The Superior Court of New Jersey in Latter v. 3M Company, No. L-10370-08, 2015 WL 868048 (March 3, 2015) reversed the trial court’s grant of summary judgment against a deceased seaman, Mr. Henry Latter. Mr. Latter died from mesothelioma as a result of asbestos exposure which Mr. Latter alleged occurred in part while he was working aboard defendants American Atlantic Co.’s and Week Marine, Inc.’s (collectively “Weeks”) dredges from 1962 through 1978. The central issue in Latter v. 3M Company was whether a triable issue existed as to whether Mr. Latter suffered such claimed exposure on Weeks’ dredges.

Following his mesothelioma diagnosis, Mr. Latter filed suit against Weeks and many other non-maritime defendants stemming from his exposure to asbestos throughout the course of his career. Against Weeks, Mr. Latter asserted a Jones Act negligence claim and a general maritime unseaworthiness claim. Weeks moved for summary judgment, arguing that Mr. Latter did not establish that its dredges were unseaworthy or that it failed to provide a safe workplace. Mr. Latter opposed the motion based upon Mr. Latter’s deposition testimony, as well as certain documents which included a schematic of one of the dredge’s exhaust system showing that asbestos was to be used to insulate the vessel’s pipes and a manual showing that another dredge contained winches for propulsion which required asbestos. Expert testimony was also introduced which generally opined that Mr. Latter’s mesothelioma was “a result of his occupational exposure to asbestos.” Despite this evidence, the trial court ultimately found that Mr. Latter was unable to “establish a reasonable inference that asbestos was actually present on the vessels he worked on or that [he] was actually exposed to asbestos.”

The Superior Court in Latter v. 3M Co. reversed the trial court and held that the record as a whole established a triable issue as to whether Mr. Latter was exposed to asbestos or asbestos-containing products on Weeks’ dredges. In so holding, the court reaffirmed the “featherweight causation standard” of a Jones Act negligence claim:

“Thus, a seaman must establish that his employer was negligent and that this negligence was a cause, however slight, of his injuries. This test is often called a featherweight causation standard because the quantum of evidence necessary to support a finding of Jones Act negligence is less than that required for common law negligence, …. and even the slightest negligence is sufficient to sustain a finding of liability.” Id. at *4 (citing Havens v. F/T Polar Mist, 996 F.2d 215, 218 (9th Cir. 1993)).

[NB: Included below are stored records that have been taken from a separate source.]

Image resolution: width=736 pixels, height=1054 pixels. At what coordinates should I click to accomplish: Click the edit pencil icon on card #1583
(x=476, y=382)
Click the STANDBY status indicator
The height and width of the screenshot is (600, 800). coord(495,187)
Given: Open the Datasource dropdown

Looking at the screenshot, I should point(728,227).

The Latter court also reaffirmed the established principle that unseaworthiness (separate from Jones Act negligence) is a strict liability claim, and a shipowner has an absolute duty to provide a seaworthy vessel. The court further reaffirmed that “[a] seaworthy ship is one reasonably fit for its intended use and the actual or constructive knowledge of an unseaworthy condition [by the shipowner] is not essential to its liability.” Id. at *4 (citing Ribitzki v. Canmar Reading & Bates, Ltd., 111 F.3d 658, 664 (9th Cir. 1997)).

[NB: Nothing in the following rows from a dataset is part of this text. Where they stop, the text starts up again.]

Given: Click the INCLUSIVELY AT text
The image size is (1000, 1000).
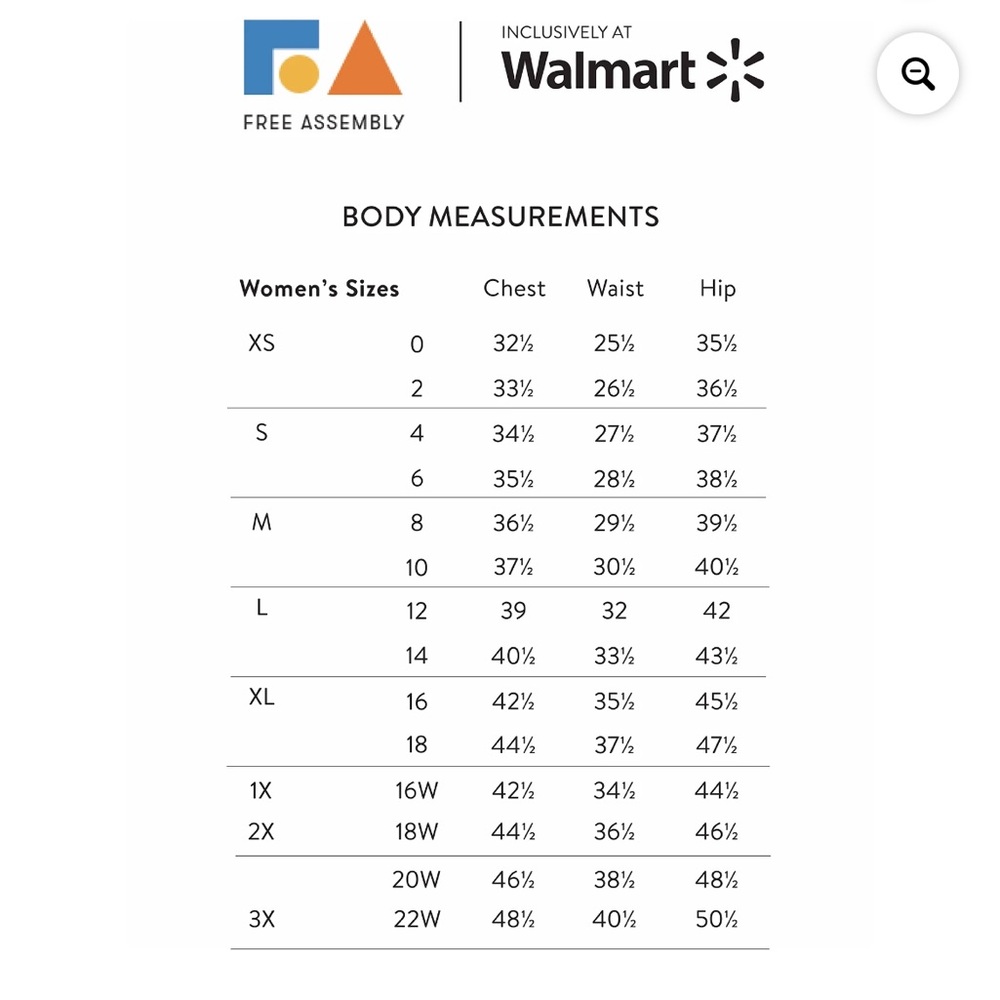Looking at the screenshot, I should click(566, 33).
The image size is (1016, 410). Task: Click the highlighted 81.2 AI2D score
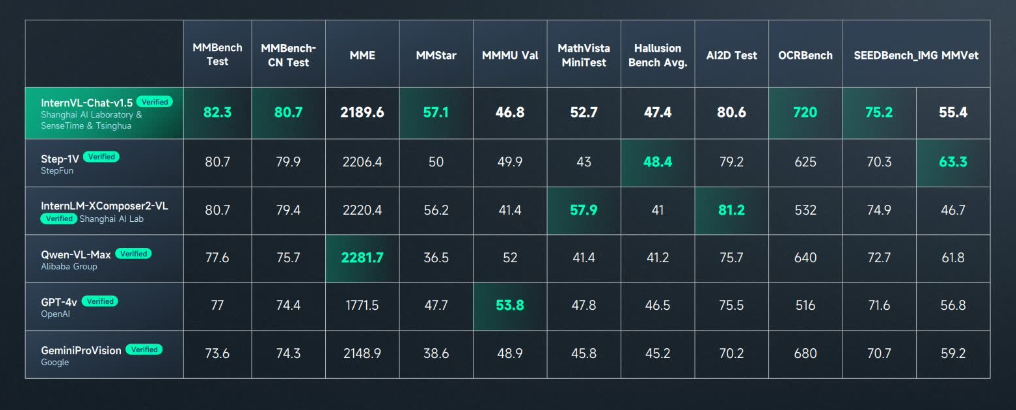(x=732, y=210)
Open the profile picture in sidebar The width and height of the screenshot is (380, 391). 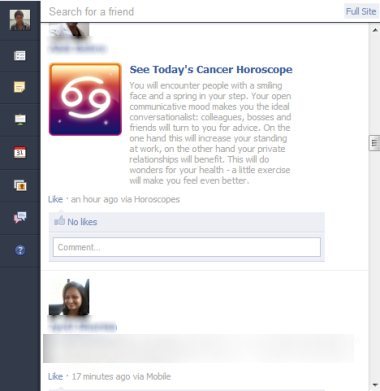tap(20, 20)
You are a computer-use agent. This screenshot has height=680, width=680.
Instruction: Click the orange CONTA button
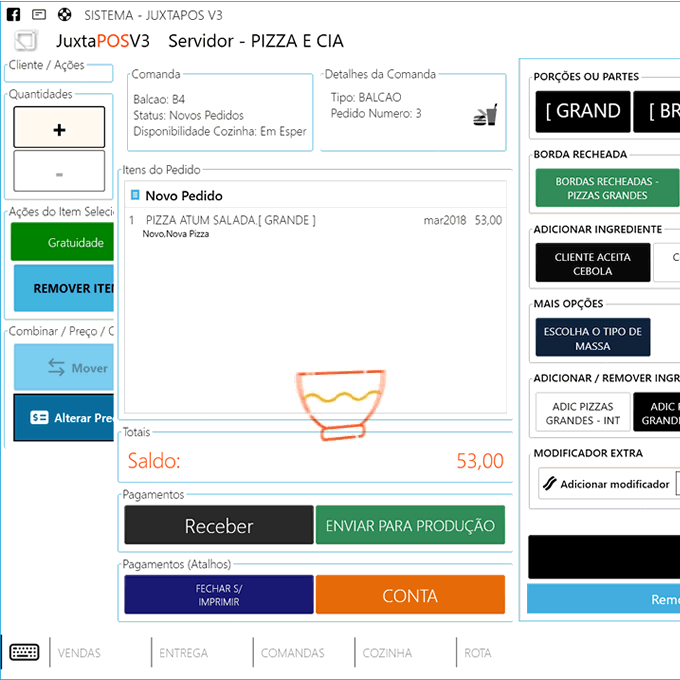click(410, 595)
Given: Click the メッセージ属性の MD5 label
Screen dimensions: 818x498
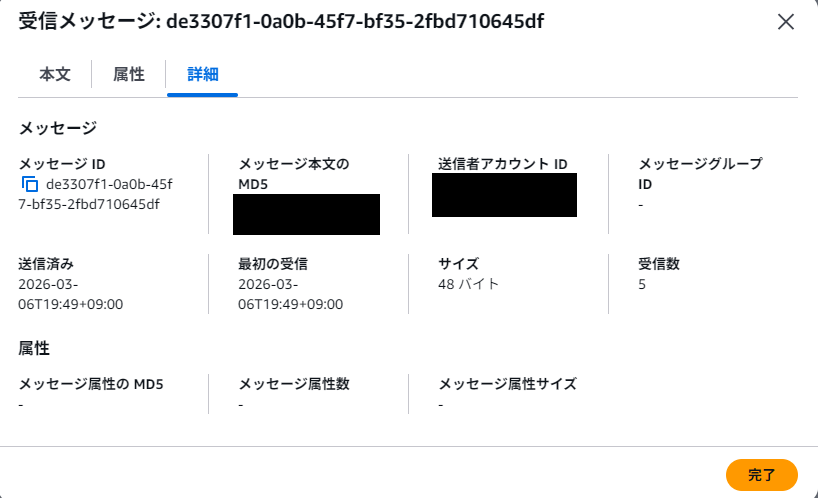Looking at the screenshot, I should 91,383.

Latter v. 3M Co. provides yet another example of the general unwillingness of courts to grant summary judgment with respect to Jones Act negligence and unseaworthiness claims. Seamen should be cautious whenever an insurance company or vessel owner tries to downplay their case of liability, and should always consult with experienced maritime counsel prior to entering into any settlement discussions.